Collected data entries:
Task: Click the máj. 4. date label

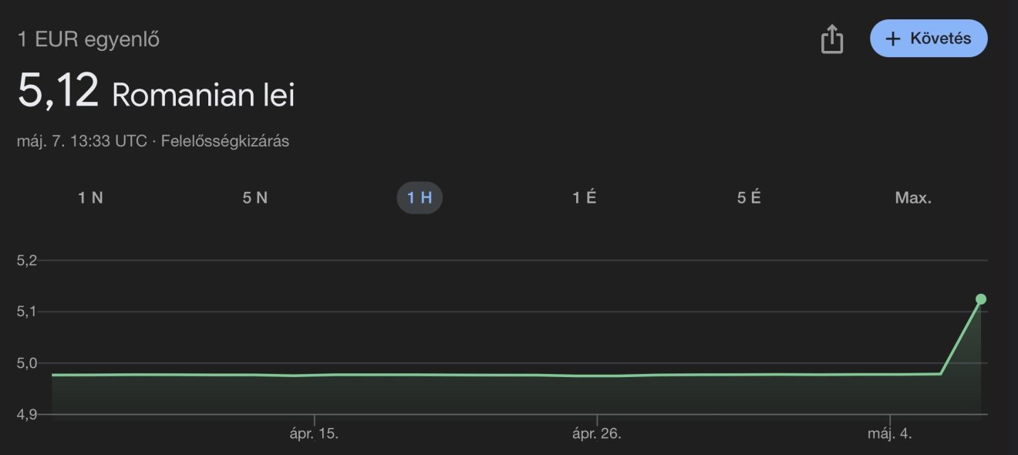Action: tap(890, 433)
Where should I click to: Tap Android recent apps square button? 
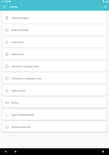click(x=103, y=152)
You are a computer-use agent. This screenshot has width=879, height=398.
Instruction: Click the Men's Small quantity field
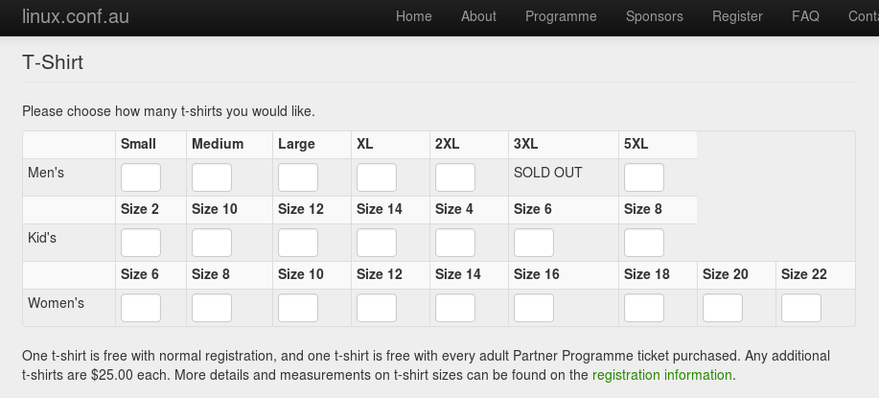point(141,177)
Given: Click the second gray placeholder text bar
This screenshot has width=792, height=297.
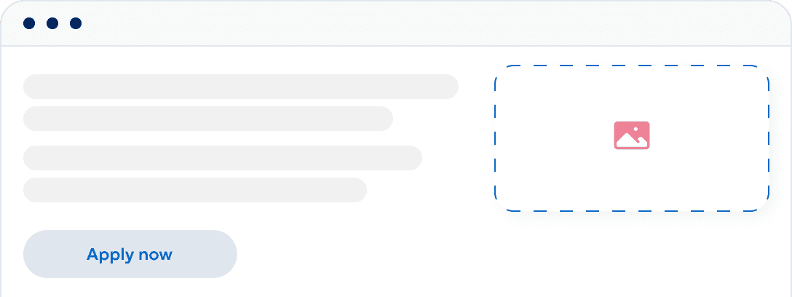Looking at the screenshot, I should [207, 118].
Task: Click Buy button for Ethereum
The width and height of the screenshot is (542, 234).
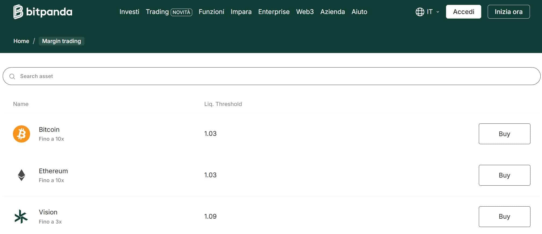Action: pyautogui.click(x=504, y=175)
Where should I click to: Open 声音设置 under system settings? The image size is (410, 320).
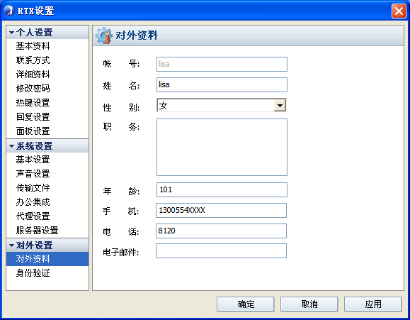(x=33, y=174)
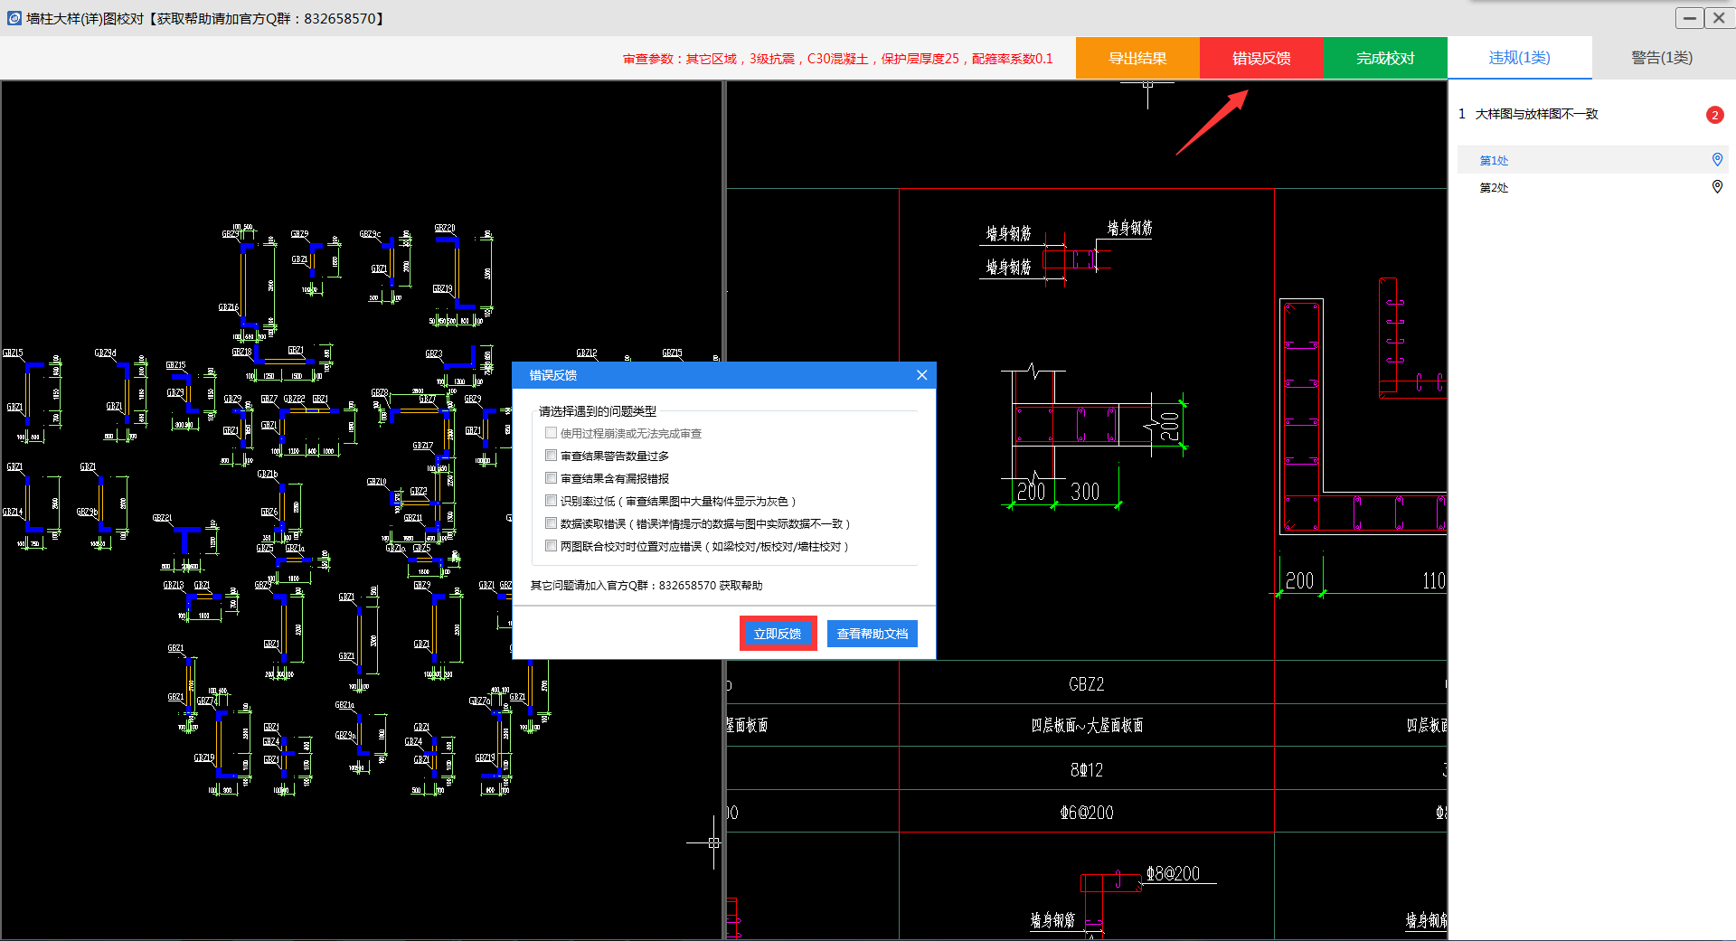This screenshot has height=941, width=1736.
Task: Check 审查结果含有漏报错报 option
Action: pyautogui.click(x=551, y=478)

**What is needed:** Copy the records above exactly, leaving out every picture.

**Solved exercise:**
Task: Click the máj. 4. date label

Action: tap(890, 433)
Where should I click to: Tap Android recent apps square button? 
click(x=103, y=152)
You are a computer-use agent. This screenshot has width=879, height=398.
Instruction: Click the Men's Small quantity field
point(141,177)
Given: Click the second gray placeholder text bar
This screenshot has width=792, height=297.
Looking at the screenshot, I should [207, 118].
Task: Click Buy button for Ethereum
The width and height of the screenshot is (542, 234).
Action: pyautogui.click(x=504, y=175)
Where should I click to: Open 声音设置 under system settings? The image size is (410, 320).
(x=33, y=174)
This screenshot has height=941, width=1736.
Task: Check 审查结果含有漏报错报 option
Action: pyautogui.click(x=551, y=478)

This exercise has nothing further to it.